First-place winners from the Sun Gazette coverage area included Sara Bowers of McLean High School; Thanisha Chowdhury of Thomas Jefferson High School for Science & Technology; Arin Kang of McLean High School; Michelle Lin (two awards) of Thomas Jefferson; Lyat Melese (also American Voices Medal) of Thomas Jefferson; Ellen Pan of McLean High School; and Alison Wan (two awards) of Thomas Jefferson.

The Scholastic Art and Writing Awards, presented by the Alliance for Young Artists and Writers, is the largest, longest-running recognition program of its kind in the United States.

Established in 1923, the awards have recognized students who have become some of our nation’s most celebrated artists and writers, including Richard Avedon, Robert Indiana, Steven King, and Andy Warhol.

Visual-arts categories include architecture, art portfolio, ceramics and glass, comic art, design, digital art, drawing, editorial cartoon, fashion, film and animation, jewelry, mixed media, painting, photography, printmaking, sculpture and video-game design. Writing categories include critical essay, dramatic script, flash fiction, journalism, humor, novel writing, personal essay and memoir, poetry, science fiction and fantasy, short story and writing portfolio.

More than 300,000 students participate in the program across the country annually. For information, see the Website at https://www.artandwriting.org.

  • A total of 193 students from 15 Fairfax County Public Schools high schools were recognized as competitive-event winners at the Virginia DECA State Leadership Conference, advancing to international competition.

Thirty-five students were named firstplace winners, 28 students earned second-place awards, and 14 students place third in their events.

DECA is a career and technical student organization that prepares emerging leaders and entrepreneurs to be college and career ready.

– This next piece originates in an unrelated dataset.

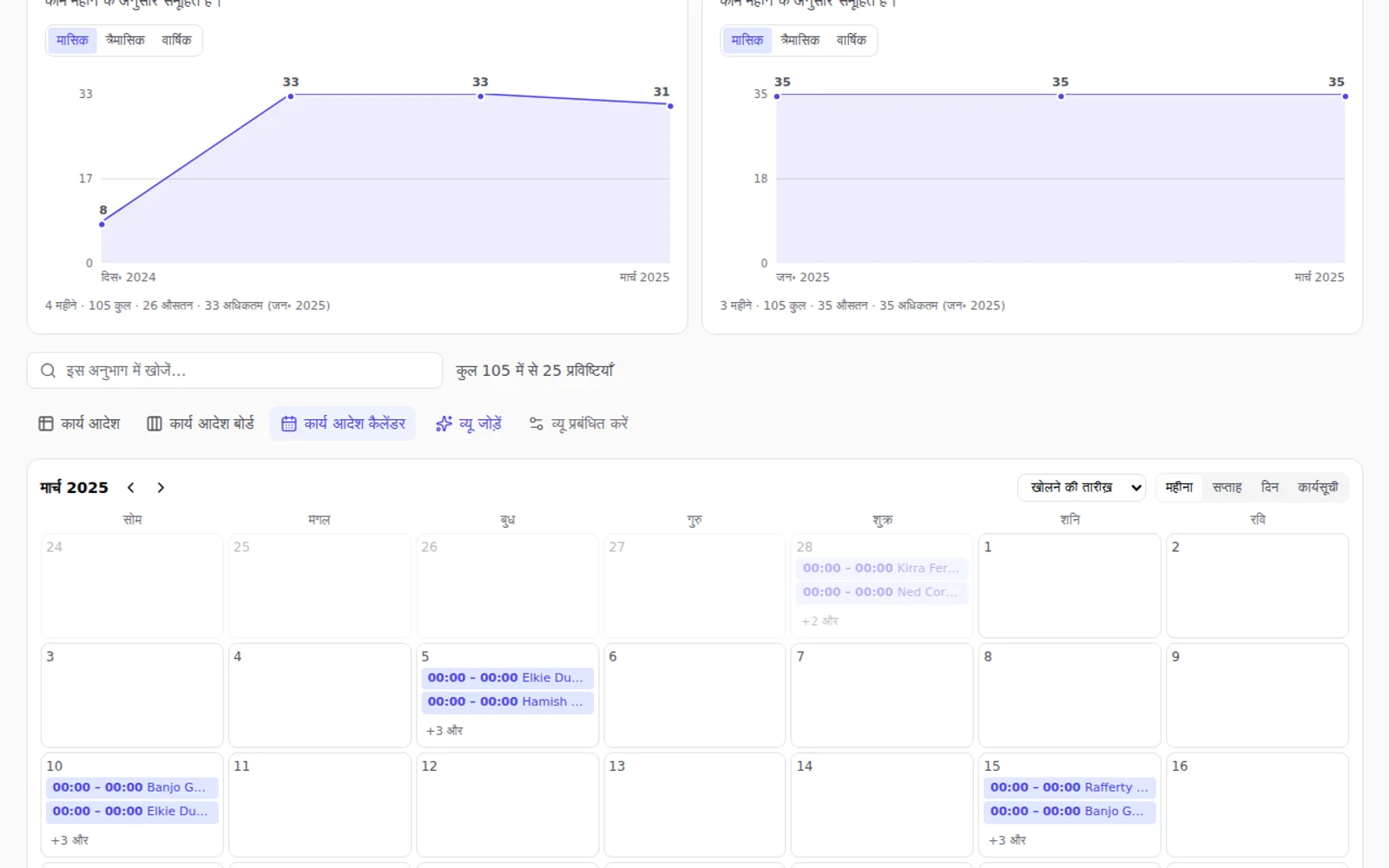Open the खोलने की तारीख dropdown
1389x868 pixels.
click(x=1082, y=488)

In Virginia, DECA members are enrolled in a marketing education class at their high schools.

First-place winners from schools in the Sun Gazette coverage area include:
– From James Madison High School: Hannah Carmen, financial consulting; Emily O’Brien and Alina Williams, hospitality and tourism research.
– From McLean High School: Jackson Chadwick and Jay Shin, marketing management.

– From Oakton High School: Teresa Huang, business finance; Jake Janson, business growth plan; Suhith Kanneganti, business-services marketing; Savit Nair and Andrew Taylor, financial-services team decision-making; Ishika Lal and Dustin Tran, hospitality services team decision-making; Zarif Hasan, hotel and lodging management; Ally Silas, human-resource management; Zach Marshall, innovation; Kennedy Kabance and Alessia Ucci, international business; Leo Savitsky, job interview; Anjana Rajesh, professional selling; Michelle Kwak, retail merchandising; and Ryan Odell and Kiara Riley, travel and tourism marketing team.

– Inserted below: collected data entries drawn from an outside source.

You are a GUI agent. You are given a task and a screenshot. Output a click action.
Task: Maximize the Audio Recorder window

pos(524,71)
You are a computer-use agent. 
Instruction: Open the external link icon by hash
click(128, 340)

  • The drama club at BASIS Independent McLean (BIM) will premiere a sold-out, drive-through play on April 9-10.

Audience members will view the performance from their cars as they drive from scene to scene in the parking lot.

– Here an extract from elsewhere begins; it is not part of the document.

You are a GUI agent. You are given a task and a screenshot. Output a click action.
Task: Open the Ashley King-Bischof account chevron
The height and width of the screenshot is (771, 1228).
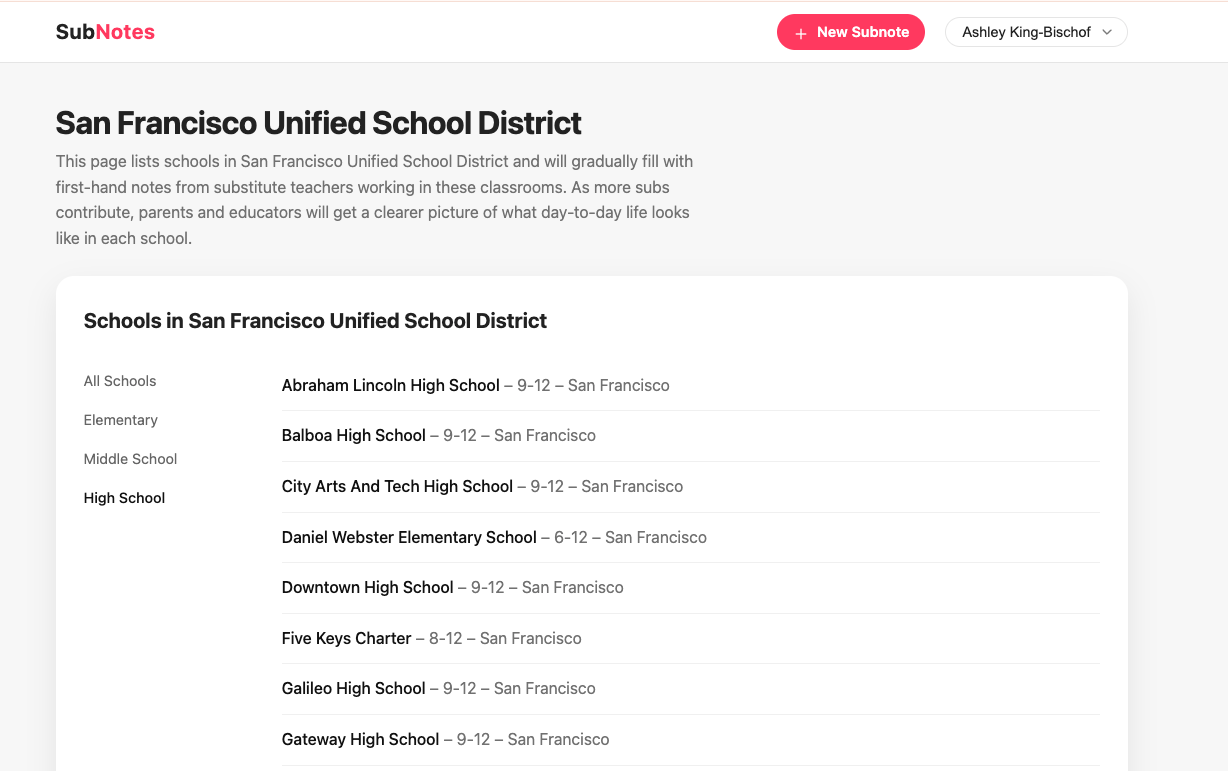(x=1108, y=32)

The school has been open on campus in a “hybrid” model since August 2020 with the Centers for Disease Control recommended health and safety guidelines in place. One safety precaution is that only staff and students are allowed in the building, which prevented the after-school club from a typical performance.

“Although I knew our theater wouldn’t be open to families because of COVID restrictions, I wanted our amazing drama students to have the experience of performing live in front of their family and friends,” says Laura Butchy, drama teacher and drama club adviser. “After seeing a drive-through play at the McLean Community Center, I knew it was ideal for our drama club. This format allows them to perform to live audiences and use their improv skills.”

BASIS Independent McLean commissioned “Midsummer Mystery from playwright Monica Flory,” who wrote the show to be performed by students in grades 4-12. She collaborated with Butchy to keep both performers and audience members socially-distanced and wearing masks.

“Midsummer Mystery” follows a community theater’s matinee of “A Midsummer Night’s Dream” that loses its magic when a wealthy donor’s car becomes drama central, and the potent potions within it fly away. Can a clever stage manager connect the clues in time to call the cues for the evening show? This theater’s future depends on it.